■ TESTO ESTRATTO ■
La carenza di zinco – che colpisce circa un terzo della popolazione mondiale – è strettamente correlata con l'insorgenza di infezioni batteriche, secondo un meccanismo ancora non del tutto chiaro.

Studi clinici hanno dimostrato che la supplementazione di zinco può incidere significativamente sulla riduzione di patologie batteriche associate a carenza di zinco (ad esempio polmonite e diarrea).

Un team interdisciplinare guidato dal Professor Christopher McDevitt dell'Università di Melbourne ha evidenziato come il sistema immunitario sia in grado di utilizzare lo zinco come antimicrobico naturale per contrastare lo Streptococcus pneumoniae, principale responsabile della polmonite batterica. Lo studio, pubblicato recentemente su PLOS Pathogens, ha confrontato i livelli di infezione in modelli murini alimentati con diete contenenti diversi livelli di zinco.

Dalla ricerca emerge un dato interessante: in caso di infezione batterica, il sistema immunitario mobilita lo zinco sul luogo dell'infezione, dove questo aiuta le cellule immunitarie deputate a "uccidere" il patogeno.

■ RIGHE FORNITE ■
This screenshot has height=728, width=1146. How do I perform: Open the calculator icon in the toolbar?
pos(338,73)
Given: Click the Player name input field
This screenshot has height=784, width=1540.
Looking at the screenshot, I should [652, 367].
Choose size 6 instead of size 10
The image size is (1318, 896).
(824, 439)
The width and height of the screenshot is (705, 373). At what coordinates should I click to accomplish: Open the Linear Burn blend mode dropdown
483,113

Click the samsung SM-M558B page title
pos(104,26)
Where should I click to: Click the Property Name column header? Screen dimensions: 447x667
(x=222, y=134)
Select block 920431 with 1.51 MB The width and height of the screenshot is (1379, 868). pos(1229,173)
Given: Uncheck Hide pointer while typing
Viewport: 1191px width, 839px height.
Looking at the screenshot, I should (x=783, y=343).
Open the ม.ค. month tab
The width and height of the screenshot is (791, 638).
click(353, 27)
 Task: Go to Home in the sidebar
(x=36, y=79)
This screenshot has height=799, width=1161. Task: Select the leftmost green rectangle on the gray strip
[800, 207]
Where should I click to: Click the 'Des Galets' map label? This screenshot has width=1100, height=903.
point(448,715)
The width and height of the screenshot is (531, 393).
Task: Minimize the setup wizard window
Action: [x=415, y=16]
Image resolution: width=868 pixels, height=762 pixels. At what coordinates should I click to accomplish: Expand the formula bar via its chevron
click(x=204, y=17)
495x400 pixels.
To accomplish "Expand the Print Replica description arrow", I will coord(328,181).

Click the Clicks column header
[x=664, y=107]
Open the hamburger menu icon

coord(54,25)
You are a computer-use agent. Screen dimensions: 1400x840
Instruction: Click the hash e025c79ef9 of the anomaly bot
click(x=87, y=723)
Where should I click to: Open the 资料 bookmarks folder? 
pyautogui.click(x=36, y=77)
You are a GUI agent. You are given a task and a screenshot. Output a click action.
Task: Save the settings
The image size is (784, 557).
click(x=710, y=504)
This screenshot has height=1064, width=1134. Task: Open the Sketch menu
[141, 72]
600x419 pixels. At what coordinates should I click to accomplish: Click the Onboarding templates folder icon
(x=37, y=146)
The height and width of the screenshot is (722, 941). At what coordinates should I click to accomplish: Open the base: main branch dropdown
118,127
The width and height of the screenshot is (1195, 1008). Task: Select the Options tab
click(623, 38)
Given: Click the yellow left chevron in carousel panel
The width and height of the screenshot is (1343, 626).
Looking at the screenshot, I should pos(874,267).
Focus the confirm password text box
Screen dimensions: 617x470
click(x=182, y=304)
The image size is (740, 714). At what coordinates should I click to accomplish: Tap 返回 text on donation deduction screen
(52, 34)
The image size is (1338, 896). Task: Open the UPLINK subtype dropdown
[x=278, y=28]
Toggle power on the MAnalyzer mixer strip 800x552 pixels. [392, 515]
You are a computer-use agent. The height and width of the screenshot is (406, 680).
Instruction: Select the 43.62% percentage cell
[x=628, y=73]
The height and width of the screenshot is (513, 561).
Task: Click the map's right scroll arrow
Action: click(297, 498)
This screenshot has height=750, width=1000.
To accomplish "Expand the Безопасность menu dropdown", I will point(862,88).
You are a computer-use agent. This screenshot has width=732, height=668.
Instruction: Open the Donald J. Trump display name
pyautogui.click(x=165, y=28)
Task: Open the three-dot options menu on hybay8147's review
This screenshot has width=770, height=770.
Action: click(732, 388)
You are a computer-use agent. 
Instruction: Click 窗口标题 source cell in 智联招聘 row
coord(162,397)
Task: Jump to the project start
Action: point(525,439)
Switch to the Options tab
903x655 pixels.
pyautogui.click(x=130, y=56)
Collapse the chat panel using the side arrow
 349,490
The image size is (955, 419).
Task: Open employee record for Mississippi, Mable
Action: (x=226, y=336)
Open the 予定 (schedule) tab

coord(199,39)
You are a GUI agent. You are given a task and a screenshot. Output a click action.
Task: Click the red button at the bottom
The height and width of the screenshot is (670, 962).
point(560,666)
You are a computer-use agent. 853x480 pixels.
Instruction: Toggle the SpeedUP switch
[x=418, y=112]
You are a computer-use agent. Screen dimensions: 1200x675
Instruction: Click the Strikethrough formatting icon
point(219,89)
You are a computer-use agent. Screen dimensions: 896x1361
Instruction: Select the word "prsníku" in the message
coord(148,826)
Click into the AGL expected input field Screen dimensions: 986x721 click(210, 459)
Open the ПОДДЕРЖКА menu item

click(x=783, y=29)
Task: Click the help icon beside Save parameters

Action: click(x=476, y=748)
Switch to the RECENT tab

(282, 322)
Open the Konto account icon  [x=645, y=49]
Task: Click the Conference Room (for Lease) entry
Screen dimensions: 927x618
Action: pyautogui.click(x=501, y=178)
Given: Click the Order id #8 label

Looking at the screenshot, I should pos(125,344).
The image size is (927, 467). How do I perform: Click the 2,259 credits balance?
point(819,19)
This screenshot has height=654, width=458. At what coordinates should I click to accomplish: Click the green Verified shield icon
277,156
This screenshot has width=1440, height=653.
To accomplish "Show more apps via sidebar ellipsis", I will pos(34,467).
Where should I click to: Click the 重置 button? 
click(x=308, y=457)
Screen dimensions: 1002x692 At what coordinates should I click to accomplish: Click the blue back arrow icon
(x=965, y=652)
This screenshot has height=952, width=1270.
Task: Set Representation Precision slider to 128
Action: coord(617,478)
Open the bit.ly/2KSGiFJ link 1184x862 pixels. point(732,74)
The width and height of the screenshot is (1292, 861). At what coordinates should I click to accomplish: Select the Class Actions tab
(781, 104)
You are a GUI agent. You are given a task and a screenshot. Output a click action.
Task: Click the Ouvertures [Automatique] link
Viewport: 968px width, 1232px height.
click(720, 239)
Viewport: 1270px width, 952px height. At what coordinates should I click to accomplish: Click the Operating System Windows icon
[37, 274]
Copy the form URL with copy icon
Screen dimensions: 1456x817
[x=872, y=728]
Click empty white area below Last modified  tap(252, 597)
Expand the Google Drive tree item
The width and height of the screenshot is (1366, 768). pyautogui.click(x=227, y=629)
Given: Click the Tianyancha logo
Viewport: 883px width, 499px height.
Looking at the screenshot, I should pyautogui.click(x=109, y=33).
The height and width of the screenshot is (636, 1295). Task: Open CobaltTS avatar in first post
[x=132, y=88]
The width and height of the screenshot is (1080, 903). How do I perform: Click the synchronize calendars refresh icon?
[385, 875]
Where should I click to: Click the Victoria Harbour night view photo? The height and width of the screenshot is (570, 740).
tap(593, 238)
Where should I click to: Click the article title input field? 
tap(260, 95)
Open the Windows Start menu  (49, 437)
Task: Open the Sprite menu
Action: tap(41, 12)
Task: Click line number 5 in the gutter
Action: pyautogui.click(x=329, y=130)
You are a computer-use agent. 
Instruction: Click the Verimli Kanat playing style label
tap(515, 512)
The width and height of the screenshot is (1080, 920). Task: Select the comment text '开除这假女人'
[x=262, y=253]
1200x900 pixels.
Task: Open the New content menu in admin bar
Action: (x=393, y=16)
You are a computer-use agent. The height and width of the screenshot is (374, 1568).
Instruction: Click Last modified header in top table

■ ISTRUZIONI DEL COMPITO ■
Riprendi, per favore, il testo sullo zinco e le infezioni batteriche e proseguilo dopo la sua ultima frase. Le righe non servono per svolgere il compito.

■ RISPOSTA ALL'ESERCIZIO ■
I risultati mostrano che i topi con un regime alimentare povero di zinco soccombevano 3 volte più velocemente all'infezione rispetto agli altri, perché il loro organismo aveva un'insufficiente quantità di zinco per coadiuvare l'eliminazione dei batteri.

Il dottor Bart Eijkelkamp, ricercatore dell'Università di Adelaide, ha così commentato i risultati: "lo zinco alimentare è associato a una funzione immunitaria e fornisce protezione nei confronti delle infezioni batteriche; tuttavia, il meccanismo mediante il quale fornisca protezione rimane ancora da chiarire".

La polmonite conta oltre un milione di vittime l'anno, registrate soprattutto nelle zone in cui il regime alimentare è povero di zinco: "I nostri risultati – commenta il professor McDevitt – dimostrano quanto l'assunzione di corretti livelli di zinco costituisca una strategia preventiva per contenere la diffusione della polmonite, in associazione ai vaccini e ad altre strategie antimicrobiche".

La ricerca è stata condotta in collaborazione con l'Università del Queensland e l'Università di Adelaide.